What is needed: Report all lines in the records that hold the string "width".

┌──

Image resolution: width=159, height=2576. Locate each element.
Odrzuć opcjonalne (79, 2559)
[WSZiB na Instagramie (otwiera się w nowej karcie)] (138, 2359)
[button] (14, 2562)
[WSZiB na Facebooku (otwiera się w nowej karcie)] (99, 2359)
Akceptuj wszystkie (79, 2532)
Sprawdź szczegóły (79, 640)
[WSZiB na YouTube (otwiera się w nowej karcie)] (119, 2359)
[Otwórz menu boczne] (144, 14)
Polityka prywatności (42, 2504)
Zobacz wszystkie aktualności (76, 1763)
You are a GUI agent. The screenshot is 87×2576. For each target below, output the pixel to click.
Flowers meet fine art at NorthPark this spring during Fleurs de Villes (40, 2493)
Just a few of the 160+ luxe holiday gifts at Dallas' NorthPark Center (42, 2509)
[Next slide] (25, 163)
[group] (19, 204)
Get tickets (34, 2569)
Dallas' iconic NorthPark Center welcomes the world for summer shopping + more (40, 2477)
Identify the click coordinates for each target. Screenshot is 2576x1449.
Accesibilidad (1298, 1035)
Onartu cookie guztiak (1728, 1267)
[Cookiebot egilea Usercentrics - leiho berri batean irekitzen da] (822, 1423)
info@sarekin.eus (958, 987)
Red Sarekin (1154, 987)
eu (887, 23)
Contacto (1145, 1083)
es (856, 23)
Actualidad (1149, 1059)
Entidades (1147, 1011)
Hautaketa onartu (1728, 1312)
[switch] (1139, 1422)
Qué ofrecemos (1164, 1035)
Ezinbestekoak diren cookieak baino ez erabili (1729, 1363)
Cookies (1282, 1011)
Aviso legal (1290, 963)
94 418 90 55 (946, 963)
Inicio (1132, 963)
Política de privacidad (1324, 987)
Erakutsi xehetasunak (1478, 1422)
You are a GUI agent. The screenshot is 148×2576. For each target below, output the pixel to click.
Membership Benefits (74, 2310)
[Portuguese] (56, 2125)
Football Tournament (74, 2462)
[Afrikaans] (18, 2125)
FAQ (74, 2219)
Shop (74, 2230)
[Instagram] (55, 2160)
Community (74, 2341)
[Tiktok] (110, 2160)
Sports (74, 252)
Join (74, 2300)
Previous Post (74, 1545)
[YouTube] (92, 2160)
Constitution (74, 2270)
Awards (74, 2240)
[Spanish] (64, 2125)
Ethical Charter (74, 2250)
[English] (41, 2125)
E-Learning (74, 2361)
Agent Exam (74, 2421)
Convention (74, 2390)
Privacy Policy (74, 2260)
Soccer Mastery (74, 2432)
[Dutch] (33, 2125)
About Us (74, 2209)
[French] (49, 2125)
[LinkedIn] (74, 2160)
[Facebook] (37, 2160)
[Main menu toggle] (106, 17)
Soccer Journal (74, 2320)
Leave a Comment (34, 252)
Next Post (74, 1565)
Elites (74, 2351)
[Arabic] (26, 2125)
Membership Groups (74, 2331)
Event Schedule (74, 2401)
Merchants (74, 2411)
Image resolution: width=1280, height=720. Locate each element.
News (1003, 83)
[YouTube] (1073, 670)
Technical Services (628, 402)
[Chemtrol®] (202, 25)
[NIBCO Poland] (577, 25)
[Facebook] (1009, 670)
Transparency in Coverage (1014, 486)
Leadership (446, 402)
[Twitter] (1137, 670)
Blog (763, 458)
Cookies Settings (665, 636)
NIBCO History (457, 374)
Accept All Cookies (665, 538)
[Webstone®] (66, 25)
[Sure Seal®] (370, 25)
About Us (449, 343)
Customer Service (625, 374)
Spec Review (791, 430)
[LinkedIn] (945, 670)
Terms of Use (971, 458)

└──

Solution for this task:
Image resolution: width=159, height=2576. Locate each element.
Image resolution: width=1280, height=720. Locate each element.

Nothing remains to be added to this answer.